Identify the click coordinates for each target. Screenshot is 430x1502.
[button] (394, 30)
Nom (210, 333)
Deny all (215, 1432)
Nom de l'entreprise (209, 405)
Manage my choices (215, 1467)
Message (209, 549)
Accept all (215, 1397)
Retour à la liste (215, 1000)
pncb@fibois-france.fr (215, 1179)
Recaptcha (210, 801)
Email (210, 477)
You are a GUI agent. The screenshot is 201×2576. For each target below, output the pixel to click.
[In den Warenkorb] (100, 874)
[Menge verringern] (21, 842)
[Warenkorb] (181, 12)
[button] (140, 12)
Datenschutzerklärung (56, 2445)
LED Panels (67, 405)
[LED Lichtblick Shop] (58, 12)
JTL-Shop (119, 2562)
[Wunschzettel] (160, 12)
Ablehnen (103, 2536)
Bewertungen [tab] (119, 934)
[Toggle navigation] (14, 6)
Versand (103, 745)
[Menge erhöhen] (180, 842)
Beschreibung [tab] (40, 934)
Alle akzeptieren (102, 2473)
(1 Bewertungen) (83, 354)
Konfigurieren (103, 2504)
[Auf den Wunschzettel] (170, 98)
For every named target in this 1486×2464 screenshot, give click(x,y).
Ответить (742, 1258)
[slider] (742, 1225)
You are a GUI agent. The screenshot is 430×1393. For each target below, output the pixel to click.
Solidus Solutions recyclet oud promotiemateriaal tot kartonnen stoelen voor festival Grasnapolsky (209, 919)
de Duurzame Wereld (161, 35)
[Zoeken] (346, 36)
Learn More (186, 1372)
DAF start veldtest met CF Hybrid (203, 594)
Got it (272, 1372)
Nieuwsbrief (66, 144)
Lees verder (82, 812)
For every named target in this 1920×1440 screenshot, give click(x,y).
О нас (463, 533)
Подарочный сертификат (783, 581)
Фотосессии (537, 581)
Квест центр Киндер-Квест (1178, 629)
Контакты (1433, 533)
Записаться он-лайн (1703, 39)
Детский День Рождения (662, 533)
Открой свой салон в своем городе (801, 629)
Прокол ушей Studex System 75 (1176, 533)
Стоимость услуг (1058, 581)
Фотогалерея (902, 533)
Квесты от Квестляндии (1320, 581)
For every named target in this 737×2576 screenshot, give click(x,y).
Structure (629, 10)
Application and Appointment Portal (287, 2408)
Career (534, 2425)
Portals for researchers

> **About this exercise**
Give back the material above in its entirety, with every word intact.

> **Answer to this exercise**
Identify the click coordinates for each target. Screenshot is 430x1502.
[button] (394, 30)
Nom (210, 333)
Deny all (215, 1432)
Nom de l'entreprise (209, 405)
Manage my choices (215, 1467)
Message (209, 549)
Accept all (215, 1397)
Retour à la liste (215, 1000)
pncb@fibois-france.fr (215, 1179)
Recaptcha (210, 801)
Email (210, 477)
You are a GUI agent. The screenshot is 201×2576. For each target below, output the pixel to click.
[In den Warenkorb] (100, 874)
[Menge verringern] (21, 842)
[Warenkorb] (181, 12)
[button] (140, 12)
Datenschutzerklärung (56, 2445)
LED Panels (67, 405)
[LED Lichtblick Shop] (58, 12)
JTL-Shop (119, 2562)
[Wunschzettel] (160, 12)
Ablehnen (103, 2536)
Bewertungen [tab] (119, 934)
[Toggle navigation] (14, 6)
Versand (103, 745)
[Menge erhöhen] (180, 842)
Beschreibung [tab] (40, 934)
Alle akzeptieren (102, 2473)
(1 Bewertungen) (83, 354)
Konfigurieren (103, 2504)
[Auf den Wunschzettel] (170, 98)
For every named target in this 1486×2464 screenshot, give click(x,y).
Ответить (742, 1258)
[slider] (742, 1225)
You are a GUI agent. The screenshot is 430×1393. For each target below, output the pixel to click.
Solidus Solutions recyclet oud promotiemateriaal tot kartonnen stoelen voor festival Grasnapolsky (209, 919)
de Duurzame Wereld (161, 35)
[Zoeken] (346, 36)
Learn More (186, 1372)
DAF start veldtest met CF Hybrid (203, 594)
Got it (272, 1372)
Nieuwsbrief (66, 144)
Lees verder (82, 812)
For every named target in this 1920×1440 screenshot, give click(x,y).
О нас (463, 533)
Подарочный сертификат (783, 581)
Фотосессии (537, 581)
Квест центр Киндер-Квест (1178, 629)
Контакты (1433, 533)
Записаться он-лайн (1703, 39)
Детский День Рождения (662, 533)
Открой свой салон в своем городе (801, 629)
Прокол ушей Studex System 75 (1176, 533)
Стоимость услуг (1058, 581)
Фотогалерея (902, 533)
Квесты от Квестляндии (1320, 581)
For every named target in this 737×2576 screenshot, give click(x,y).
Structure (629, 10)
Application and Appointment Portal (287, 2408)
Career (534, 2425)
Portals for researchers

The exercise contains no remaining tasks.